● Metin Bölümü:
İKV`DEN ANALİZ
G20 Liderler Zirvesi’nin Gündemi: Terör, Mülteci Krizi ve Ekonomi
15-16 Kasım 2015 tarihlerinde Antalya’da gerçekleştirilen G20 Liderler Zirvesi’nin ekonomi dışındaki gündemi terör ve mülteci krizi oldu. Dünyanın en büyük 20 ekonomisine sahip ülkelerden oluşan G20, küresel ekonominin yüzde 85’ini, küresel ticaretin yüzde 75’ini, dünya nüfusunun ise yüzde 65’ini oluştururken, 65 trilyon dolarlık bir ekonomiyi temsil ediyor.
Bilindiği üzere, 1999 yılında kurulan ve küresel ekonomik krizin yaşandığı 2008 yılına kadar maliye bakanları ve merkez bankası başkanları düzeyinde toplanan G20, 2008 yılından bu yana devlet ve hükümet başkanlarının katılımıyla küresel ekonominin geleceğine ilişkin kritik kararların alındığı bir platform olma özelliği taşıyor. Öte yandan, bu yıl Türkiye’nin ev sahipliğinde gerçekleşen G20 Liderler Zirvesi’nin hemen öncesinde Paris’te yaşanan ve 129 kişinin hayatını kaybetmesine neden olan terör saldırısı nedeniyle G20’nin ekonomik gündemi, terörle mücadele ve mülteci krizinin gölgesinde kaldı.

● Görevler:
1 - G20 Zirvesi metninde "Bilindiği üzere, 1999" sözleriyle başlayıp "krizinin gölgesinde kaldı." sözleriyle biten bölümü olduğu gibi kopyala.
2 - G20 Zirvesi metnine göre şu soruları cevapla:
(a) Zirve hangi tarihlerde ve hangi şehirde yapıldı?
(b) G20 hangi yılda kuruldu?
(c) Paris'teki terör saldırısında kaç kişi hayatını kaybetti?
3 - G20 Zirvesi metninde G20'nin dünyadaki payı için verilen bütün yüzdeleri, neyin payı olduklarıyla birlikte sırala.

● Kelime ve öğe bulmaya yönelik kayıtlar:
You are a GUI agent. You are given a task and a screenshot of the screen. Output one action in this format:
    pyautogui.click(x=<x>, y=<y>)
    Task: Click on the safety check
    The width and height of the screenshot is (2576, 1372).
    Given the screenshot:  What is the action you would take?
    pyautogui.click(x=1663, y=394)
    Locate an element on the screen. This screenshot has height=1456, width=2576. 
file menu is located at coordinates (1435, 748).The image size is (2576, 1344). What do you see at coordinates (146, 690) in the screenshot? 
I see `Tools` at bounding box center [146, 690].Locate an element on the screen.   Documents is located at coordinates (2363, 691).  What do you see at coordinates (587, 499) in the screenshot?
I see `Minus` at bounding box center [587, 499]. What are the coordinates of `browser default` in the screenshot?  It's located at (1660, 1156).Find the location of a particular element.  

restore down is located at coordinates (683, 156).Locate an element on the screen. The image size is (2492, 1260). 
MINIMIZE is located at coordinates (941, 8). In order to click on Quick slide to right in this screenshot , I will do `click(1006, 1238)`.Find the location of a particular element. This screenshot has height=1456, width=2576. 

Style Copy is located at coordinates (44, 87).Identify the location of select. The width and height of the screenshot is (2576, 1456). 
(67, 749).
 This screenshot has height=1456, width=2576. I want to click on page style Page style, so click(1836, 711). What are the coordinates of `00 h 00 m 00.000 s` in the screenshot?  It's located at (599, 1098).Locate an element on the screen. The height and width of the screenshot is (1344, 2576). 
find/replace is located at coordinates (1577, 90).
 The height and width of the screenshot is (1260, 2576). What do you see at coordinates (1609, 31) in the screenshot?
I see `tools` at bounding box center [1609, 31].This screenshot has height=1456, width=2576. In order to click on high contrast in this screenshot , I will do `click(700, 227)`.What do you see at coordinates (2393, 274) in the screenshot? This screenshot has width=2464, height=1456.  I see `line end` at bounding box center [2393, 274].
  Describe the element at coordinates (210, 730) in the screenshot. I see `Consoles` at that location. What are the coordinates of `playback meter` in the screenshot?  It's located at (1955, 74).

● Görev Sonuçları:
1 -
Bilindiği üzere, 1999 yılında kurulan ve küresel ekonomik krizin yaşandığı 2008 yılına kadar maliye bakanları ve merkez bankası başkanları düzeyinde toplanan G20, 2008 yılından bu yana devlet ve hükümet başkanlarının katılımıyla küresel ekonominin geleceğine ilişkin kritik kararların alındığı bir platform olma özelliği taşıyor. Öte yandan, bu yıl Türkiye’nin ev sahipliğinde gerçekleşen G20 Liderler Zirvesi’nin hemen öncesinde Paris’te yaşanan ve 129 kişinin hayatını kaybetmesine neden olan terör saldırısı nedeniyle G20’nin ekonomik gündemi, terörle mücadele ve mülteci krizinin gölgesinde kaldı.

2 -
(a) 15-16 Kasım 2015 tarihlerinde, Antalya'da.
(b) 1999 yılında.
(c) 129 kişi.

3 -
- Yüzde 85: küresel ekonomi
- Yüzde 75: küresel ticaret
- Yüzde 65: dünya nüfusu